• What you are asked to do
The records that follow must be printed exactly as they are.

[Collected data]
******

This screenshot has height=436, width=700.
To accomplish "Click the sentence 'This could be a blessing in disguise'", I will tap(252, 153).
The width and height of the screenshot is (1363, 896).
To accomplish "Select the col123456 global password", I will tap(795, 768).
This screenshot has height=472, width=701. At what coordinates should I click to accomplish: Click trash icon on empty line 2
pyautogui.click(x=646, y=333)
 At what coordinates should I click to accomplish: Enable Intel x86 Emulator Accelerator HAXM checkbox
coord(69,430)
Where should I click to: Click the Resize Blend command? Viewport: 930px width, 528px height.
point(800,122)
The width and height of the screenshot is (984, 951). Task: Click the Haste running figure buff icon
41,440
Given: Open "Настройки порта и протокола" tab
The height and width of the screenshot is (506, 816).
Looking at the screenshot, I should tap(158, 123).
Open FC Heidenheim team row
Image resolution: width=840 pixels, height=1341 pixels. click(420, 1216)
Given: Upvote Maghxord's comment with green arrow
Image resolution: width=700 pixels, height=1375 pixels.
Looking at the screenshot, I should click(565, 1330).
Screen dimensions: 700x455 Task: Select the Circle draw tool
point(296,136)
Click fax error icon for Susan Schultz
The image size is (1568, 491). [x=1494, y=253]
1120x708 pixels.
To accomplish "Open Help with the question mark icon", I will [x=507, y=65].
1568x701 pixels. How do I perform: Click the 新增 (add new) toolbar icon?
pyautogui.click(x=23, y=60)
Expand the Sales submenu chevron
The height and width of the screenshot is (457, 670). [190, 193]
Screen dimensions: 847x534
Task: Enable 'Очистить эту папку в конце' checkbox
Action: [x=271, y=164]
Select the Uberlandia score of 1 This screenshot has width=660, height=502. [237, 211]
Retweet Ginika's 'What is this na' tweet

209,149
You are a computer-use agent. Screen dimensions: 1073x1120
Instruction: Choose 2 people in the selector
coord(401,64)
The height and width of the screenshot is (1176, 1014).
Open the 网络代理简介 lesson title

******

• Result below
This screenshot has height=436, width=700.
To accomplish "Click the sentence 'This could be a blessing in disguise'", I will tap(252, 153).
The width and height of the screenshot is (1363, 896).
To accomplish "Select the col123456 global password", I will tap(795, 768).
This screenshot has height=472, width=701. At what coordinates should I click to accomplish: Click trash icon on empty line 2
pyautogui.click(x=646, y=333)
 At what coordinates should I click to accomplish: Enable Intel x86 Emulator Accelerator HAXM checkbox
coord(69,430)
Where should I click to: Click the Resize Blend command? Viewport: 930px width, 528px height.
point(800,122)
The width and height of the screenshot is (984, 951). Task: Click the Haste running figure buff icon
41,440
Given: Open "Настройки порта и протокола" tab
The height and width of the screenshot is (506, 816).
Looking at the screenshot, I should tap(158, 123).
Open FC Heidenheim team row
Image resolution: width=840 pixels, height=1341 pixels. click(420, 1216)
Given: Upvote Maghxord's comment with green arrow
Image resolution: width=700 pixels, height=1375 pixels.
Looking at the screenshot, I should click(565, 1330).
Screen dimensions: 700x455 Task: Select the Circle draw tool
point(296,136)
Click fax error icon for Susan Schultz
The image size is (1568, 491). [x=1494, y=253]
1120x708 pixels.
To accomplish "Open Help with the question mark icon", I will [x=507, y=65].
1568x701 pixels. How do I perform: Click the 新增 (add new) toolbar icon?
pyautogui.click(x=23, y=60)
Expand the Sales submenu chevron
The height and width of the screenshot is (457, 670). [190, 193]
Screen dimensions: 847x534
Task: Enable 'Очистить эту папку в конце' checkbox
Action: [x=271, y=164]
Select the Uberlandia score of 1 This screenshot has width=660, height=502. [237, 211]
Retweet Ginika's 'What is this na' tweet

209,149
You are a computer-use agent. Screen dimensions: 1073x1120
Instruction: Choose 2 people in the selector
coord(401,64)
The height and width of the screenshot is (1176, 1014).
Open the 网络代理简介 lesson title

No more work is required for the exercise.